CHP'nin tutuklu milletvekili Mustafa Balbay, duruşma salonunda söz aldığı sırada milletvekili yeminini etti. Balbay, yeminin ardından mahkeme heyetine: "Bu davayı siyasi hale siz çeviriyorsunuz. Ben gazeteciyim. Gazeteci çağının tanığıdır.
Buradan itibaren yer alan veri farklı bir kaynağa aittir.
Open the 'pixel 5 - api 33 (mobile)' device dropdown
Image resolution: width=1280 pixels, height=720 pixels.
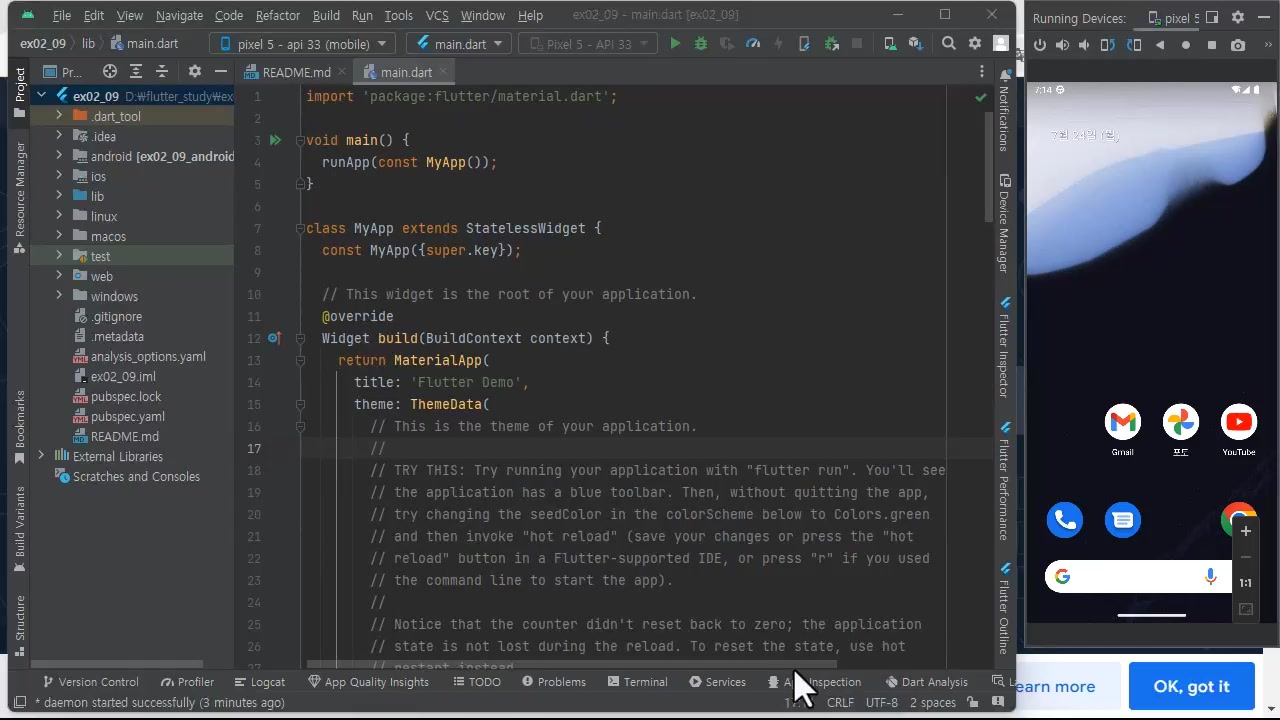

Ama siz beni çağın sanığı yaptınız" dedi.

İşte Balbay'ın konuşması:

CHP İzmir Milletvekili Mustafa Balbay ikinci Ergenekon Davası duruşmasında yaptığı konuşmada, “Bugün CHP'nin bir milletvekili olarak halkımın huzurundayım” sözleriyle başladı. Balbay, Anayasa'nın 81. maddesi gereği milletvekili olabilmek için yemin etmesi gerektiğini hatırlatarak yemin metnini okudu. Duruşma salonundaki yeminin ardından, “Yeminimi parti yetkilileri ve halkımın huzurda okudum. Şu ana kadar gazeteci Mustafa Balbay olarak, bu davanın her sanığının durumuyla ilgileniyordum. Fakat şimdi CHP İzmir Milletvekili olarak çok daha fazla ilgilenme sorumluluğunu üzerime aldım. Davadaki görevimi şu andan itibaren milletvekili sıfatıyla yapacağım ve bana engel olamayacaksınız. Ben milletvekilliği görevimi milletvekili arkadaşlarımla beraber omuz omuz yapmak istiyorum. Ve buradan çıktığımda sanık Oğuzhan Sağıroğlu'nun 'Ben solu sevmiyorum, solcularla işim olmaz' ifadesine rağmen herkesin milletvekili olarak onların da davasının takipçisi olacağım” dedi.

Tahliye tartışması

Mustafa Balbay, 23 Haziran tarihinde mahkemeye sunulan ve reddedilen tahliye talebi ile ilgili de konuştu. Balbay, mahkemenin kararında yer alan “Biz istemezsek tahliye edilemez” ifadesini hatırlatmasının ardından Hakim Sami Haşlıoğlu müdahale etti. Salonda Haşlıoğlu ile Balbay arasında tahliye talebinin reddine ilişkin münakaşa yaşandı. CHP Milletvekili Balbay, 23 Haziran'da tahliye talebinin reddiyle ilgili öne sürülen gerekçelerin hiçbirinin kendisi hakkında iddia edilen suçlamalarını içermediğini söyledi. Balbay, “Beni 1 Temmuz 2008'de gözaltına aldınız. 5 Temmuz'da da serbest bıraktınız. O zaman kaçmadım. 5 Mart'ta çağırdınız yine geldim. Peki kaçmayla ilgili hangi emareler sizde oluştu da bu dayatamayı sürdürüyorsunuz?. Geçmişte 1950, 1957 ve 2007'de milletvekilleri cezaevinde olmalarına karşın seçilmelerinin ardından en geç 10 gün içinde tahliye edildiler” dedi.